EFESídney (Australia)

El Gobierno de Australia, que mantiene sus fronteras cerradas al exterior con algunas excepciones, anunció este viernes que reducirá a la mitad el número de llegadas internacionales debido al brote con la variante delta de la covid-19, que obligó a confinar a la mitad de la población del país.

Desde el 14 de julio hasta al menos el 31 de agosto, Australia permitirá la entrada semanal a 3.000 personas, principalmente con fines de repatriación, indicó el primer ministro, Scott Morrison.

Esta medida complica el regreso de 34.000 residentes y ciudadanos varados en el exterior de Australia, que desde que cerró sus fronteras en marzo de 2020 solo permite los desplazamientos internacionales con exenciones por razones humanitarias, laborales o de seguridad nacional.

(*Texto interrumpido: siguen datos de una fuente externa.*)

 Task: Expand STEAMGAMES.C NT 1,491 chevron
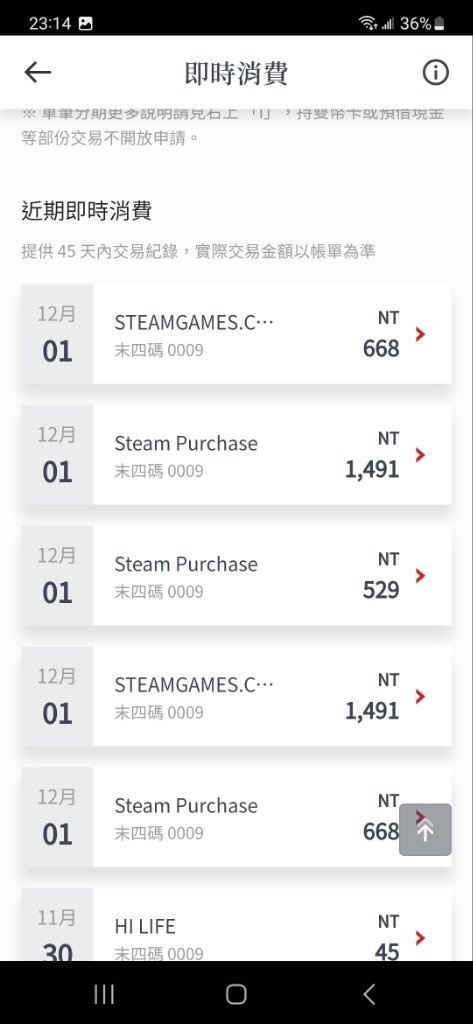[420, 697]
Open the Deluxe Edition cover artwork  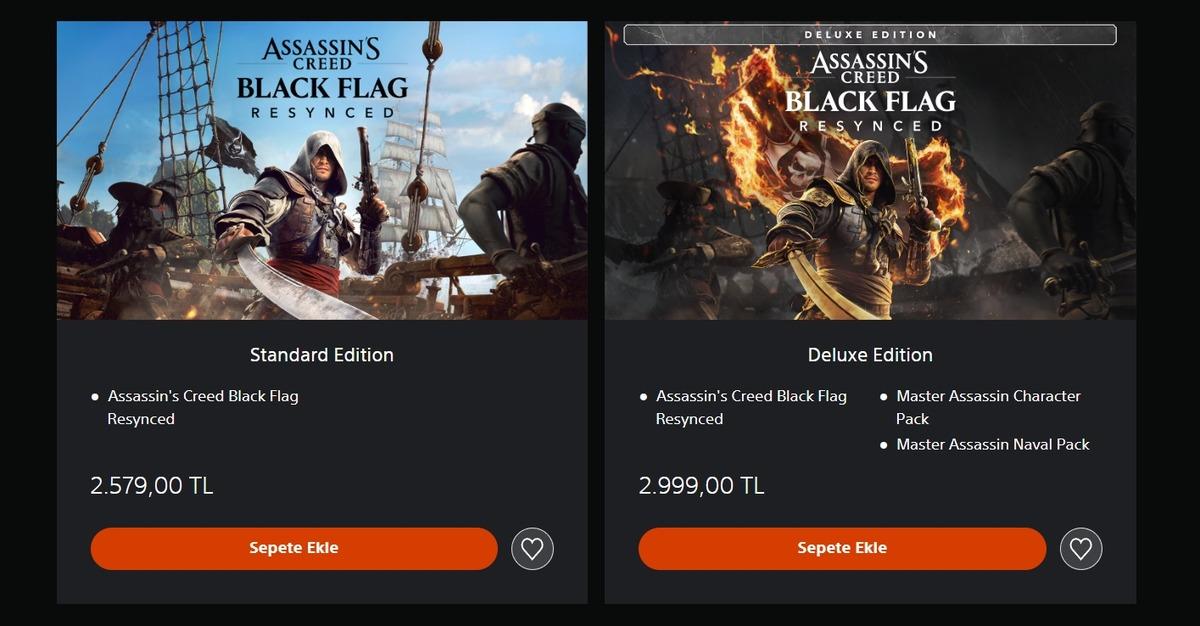[870, 170]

La decisión se da en medio de un brote de la variante delta que acumula desde mediados de junio unas 250 infecciones locales y ha obligado desde el fin de semana pasado a confinar a más de 12,7 millones de personas de los 25 millones de habitantes del país.

Aunque la medida concluye este viernes en varias ciudades, continuará vigente hasta el 9 de julio en Sídney, con 5,3 millones de habitantes -cerca del 20% del país- la ciudad más poblada de Australia.

El Ejecutivo de Camberra también anunció este viernes un plan de cuatro etapas basado en la inmunización de la población contra la covid-19 que apunta a la reapertura de las fronteras, algo que según las previsiones anunciadas, se produciría en junio de 2022.

Australia, cuya práctica normalidad solo se ve interrumpida por confinamientos breves y concisos, acumula casi 30.700 infecciones de covid-19, incluidos 910 muertos, y ha vacunado con la primera dosis a un 30 por ciento de su población, mientras que solo un 6 por ciento tiene la pauta completa.